Speaking at the consultation, Terence D. Jones, UNDP Vietnam Resident Representative a.i., highlighted the transition towards a Circular Economy should be inclusive, fair, and contribute to the socio-economic development strategy of the country, by investing in education programs geared towards communities, citizens, and the workforce.
"This will help SMEs meet quality standards to gain access to domestic and international markets, and mobilizing finance to boost innovation," Jone said.
“This Vietnam Circular Economy Hub will contribute to the improvement of institutions and policies on the circular economy, especially promoting the transition to a circular economy substantively and effectively,” said MoNRE Deputy Minister Vo Tuan Nhan.
He also called on the Vietnamese business community to actively participate, exchange, and implement circular economy models, helping Vietnam achieve its sustainable development goals in 2030.
“Circular economy is an important part of the UNDP Project Scaling up a Socialized Model of Domestic Waste and Plastic Management (DWP5C) that Norway is happy to support,” said Grete Løchen, Norwegian Ambassador to Vietnam and Laos.
“I believe that the ‘Vietnam Circular Economy Hub’ will be a great platform that brings together various stakeholders, including the private sector, to work and turn plastics into business and economic opportunities in Vietnam. This is important for both the ocean environment and a sustainable economy. And this is also a Norwegian experience,” she noted.
Christoph Prommersbeger, Charge d’Adfairs, Dutch Embassy in Vietnam, said: “We are delighted to be a partner of the Vietnam Circular Economy Hub launched today. The Netherlands, its experts, companies, and their technological solutions stand ready to assist Vietnam to support a vision of a future-proof, sustainable economy for current and future generations."
The fight against pollution is a race to the top.
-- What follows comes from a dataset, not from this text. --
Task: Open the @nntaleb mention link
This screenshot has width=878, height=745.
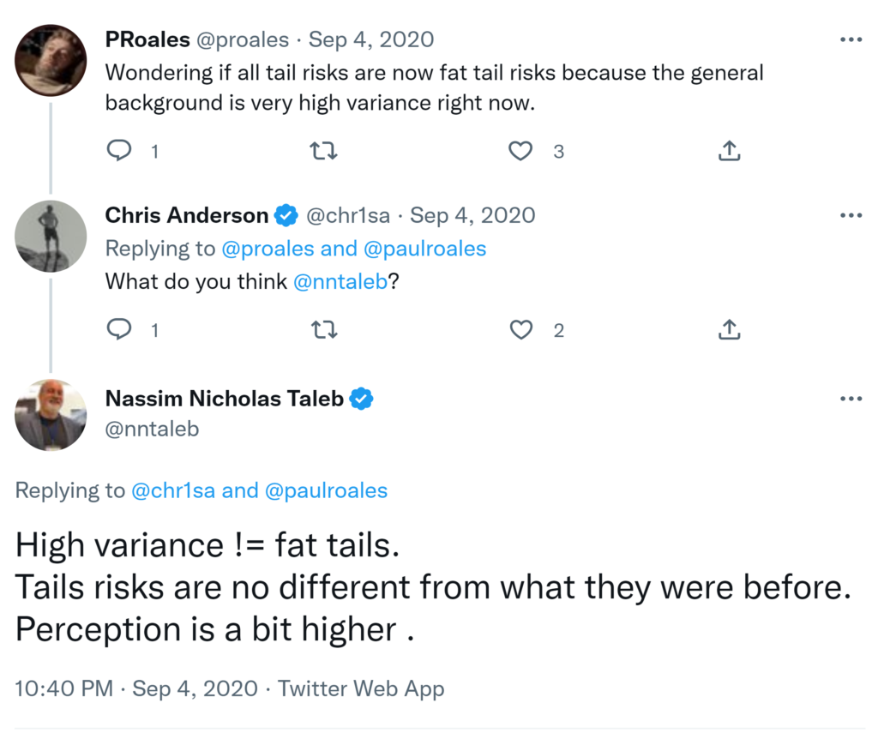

Ruling by example will be to the benefit of our profit, people, and the planet.”
|Participants at the workshop in Hanoi on Oct 6. Photo: UNDP|
In the Revised Law on Environmental Protection adopted by the National Assembly in 2020, circular economy (CE) plays an important role, defined as an economic model in which production and consumption are aimed to reduce the exploitation of natural resources, limit waste discharge, and extend product lifecycle.
Sticking to the model, the Ministry of Natural Resources and Environment (MoNRE) has worked on the issue with authorized agencies and partners to minimize environmental impacts for Vietnam’s sustainable development, according to Mai The Toan, deputy head of the ministry’s Institute of Strategy and Policy on Natural Resources and Environment (ISPONRE).
ISPONRE hopes the path ahead would help improve people’s awareness of CE and make changes thanks to changing mindset of people involved, Toan said at the consultation workshop, which was jointly held by MoNRE and the United Nations Development Programme (UNDP).
"To prepare for a National Action Plan that is expected to release in December 2023, we have paid much importance to the broader engagement of different participants who are common people, businesses, and the government," Toan said.